Choice of language is important in every field, conveying powerful messages about the beliefs of the speaker or speakers. COVID has thrown up some good examples, eg criticism levelled at politicians and the media for using bellicose terms (‘it’s war’, ‘it’s a battle’ or about the PM ‘he’s a fighter’) and drawing comparisons with WW2 and the alleged Churchill/PM likeness.

No-one wants to hear it, but we’re going to have to make uncomfortable choices about how we pay for this.”

Psychotherapist Mark Vernon tweeted: ‘I’m wondering about the gendered nature of language around COVID. For example, military metaphors seem spontaneous, “fighting the virus” etc, plus the objection that they imply “defeat”. It sounds masculine, echoing science’s “control” of (mother) nature etc. Make any sense?’

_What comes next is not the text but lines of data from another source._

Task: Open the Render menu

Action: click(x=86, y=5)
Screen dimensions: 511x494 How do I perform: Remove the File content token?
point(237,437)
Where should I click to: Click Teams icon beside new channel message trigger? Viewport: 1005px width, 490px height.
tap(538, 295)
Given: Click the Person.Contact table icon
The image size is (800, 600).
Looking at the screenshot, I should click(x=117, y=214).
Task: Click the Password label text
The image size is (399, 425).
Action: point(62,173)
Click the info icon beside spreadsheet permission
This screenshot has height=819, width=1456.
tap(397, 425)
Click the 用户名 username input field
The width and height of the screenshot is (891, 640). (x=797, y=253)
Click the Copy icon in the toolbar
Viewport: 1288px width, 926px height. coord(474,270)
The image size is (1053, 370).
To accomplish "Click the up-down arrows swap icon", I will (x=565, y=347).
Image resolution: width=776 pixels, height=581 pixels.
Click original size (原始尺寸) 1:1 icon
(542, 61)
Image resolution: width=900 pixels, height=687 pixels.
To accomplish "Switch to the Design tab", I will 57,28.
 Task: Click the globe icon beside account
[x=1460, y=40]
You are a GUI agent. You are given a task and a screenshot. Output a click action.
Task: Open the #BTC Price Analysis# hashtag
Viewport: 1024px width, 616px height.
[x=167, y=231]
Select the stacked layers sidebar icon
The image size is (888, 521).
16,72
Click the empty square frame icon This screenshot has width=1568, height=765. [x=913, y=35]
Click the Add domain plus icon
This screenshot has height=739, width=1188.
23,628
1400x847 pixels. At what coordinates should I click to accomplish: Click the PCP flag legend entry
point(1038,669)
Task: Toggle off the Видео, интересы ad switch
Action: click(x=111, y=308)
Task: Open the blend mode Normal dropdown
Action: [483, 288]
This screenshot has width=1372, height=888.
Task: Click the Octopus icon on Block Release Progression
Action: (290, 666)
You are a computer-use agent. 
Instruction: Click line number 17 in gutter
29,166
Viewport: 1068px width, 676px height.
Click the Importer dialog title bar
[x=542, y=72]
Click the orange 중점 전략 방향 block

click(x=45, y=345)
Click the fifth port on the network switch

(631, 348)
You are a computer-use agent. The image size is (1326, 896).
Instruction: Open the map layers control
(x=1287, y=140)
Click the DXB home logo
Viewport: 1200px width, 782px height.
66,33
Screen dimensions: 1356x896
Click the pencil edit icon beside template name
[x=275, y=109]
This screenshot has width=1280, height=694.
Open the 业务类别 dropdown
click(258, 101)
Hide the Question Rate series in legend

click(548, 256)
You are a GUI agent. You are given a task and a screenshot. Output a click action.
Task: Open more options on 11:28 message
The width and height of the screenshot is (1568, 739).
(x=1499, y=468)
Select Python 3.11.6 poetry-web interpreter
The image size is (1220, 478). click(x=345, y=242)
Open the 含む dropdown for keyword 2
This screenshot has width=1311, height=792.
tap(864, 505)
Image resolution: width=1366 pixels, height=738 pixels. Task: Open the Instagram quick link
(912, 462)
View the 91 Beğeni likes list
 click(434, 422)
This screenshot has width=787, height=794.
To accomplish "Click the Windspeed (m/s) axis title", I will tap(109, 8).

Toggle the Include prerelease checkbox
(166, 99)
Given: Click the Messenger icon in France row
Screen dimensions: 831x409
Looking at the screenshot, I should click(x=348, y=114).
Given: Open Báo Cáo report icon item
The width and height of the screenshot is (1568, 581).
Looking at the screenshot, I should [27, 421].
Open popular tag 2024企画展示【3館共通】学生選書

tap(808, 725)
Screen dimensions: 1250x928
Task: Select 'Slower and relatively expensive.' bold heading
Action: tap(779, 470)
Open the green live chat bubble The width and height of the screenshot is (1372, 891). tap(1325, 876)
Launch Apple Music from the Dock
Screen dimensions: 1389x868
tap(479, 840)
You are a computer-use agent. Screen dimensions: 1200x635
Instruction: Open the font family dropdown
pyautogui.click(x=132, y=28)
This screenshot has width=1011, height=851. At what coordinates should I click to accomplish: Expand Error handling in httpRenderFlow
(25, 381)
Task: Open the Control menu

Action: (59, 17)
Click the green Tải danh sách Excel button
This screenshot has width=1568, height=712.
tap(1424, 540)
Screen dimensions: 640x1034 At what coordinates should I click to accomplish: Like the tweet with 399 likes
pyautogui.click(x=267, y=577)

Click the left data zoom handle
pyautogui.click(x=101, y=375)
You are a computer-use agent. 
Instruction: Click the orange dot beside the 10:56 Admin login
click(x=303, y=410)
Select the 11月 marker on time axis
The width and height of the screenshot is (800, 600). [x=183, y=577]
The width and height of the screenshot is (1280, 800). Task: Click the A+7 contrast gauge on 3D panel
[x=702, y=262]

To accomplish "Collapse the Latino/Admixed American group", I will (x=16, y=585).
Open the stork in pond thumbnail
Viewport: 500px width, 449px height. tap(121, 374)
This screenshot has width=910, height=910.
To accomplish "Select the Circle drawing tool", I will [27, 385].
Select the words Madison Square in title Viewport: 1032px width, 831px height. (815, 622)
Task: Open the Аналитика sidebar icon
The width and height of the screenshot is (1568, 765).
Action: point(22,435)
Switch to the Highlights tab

And have you noticed how many politicians and public figures, when being grilled (or being given an easy ride) by the media use obfuscatory and diversionary phraseology like ‘What’s important now is….’ (implying the big mistake they’re being asked about is trivial) or ‘What we want to see is/what we’d very much like is….’ when wanting is just that – not actually getting something done or rectified?

Tonight’s Downing Street press briefing had several main points including the Chancellor saying   he will “have to right the ship” when we’re through this, implying cuts and some are already predicting austerity Mark 2. At tomorrow’s conference we’re promised a statement on social care – way overdue. Let’s hope it has some substance.

Published by therapistinlockdown

I'm a psychodynamic therapist in private practice, also doing some voluntary work, and I'm interested in the whole field of mental health, especially how it's faring in this unprecedented crisis we're all going through. I wanted to explore some of the psychological aspects to this crisis which, it seems to me, aren't being dealt with sufficiently by the media or policymakers, for example the mental health burden already in evidence and likely to become more severe as time goes on.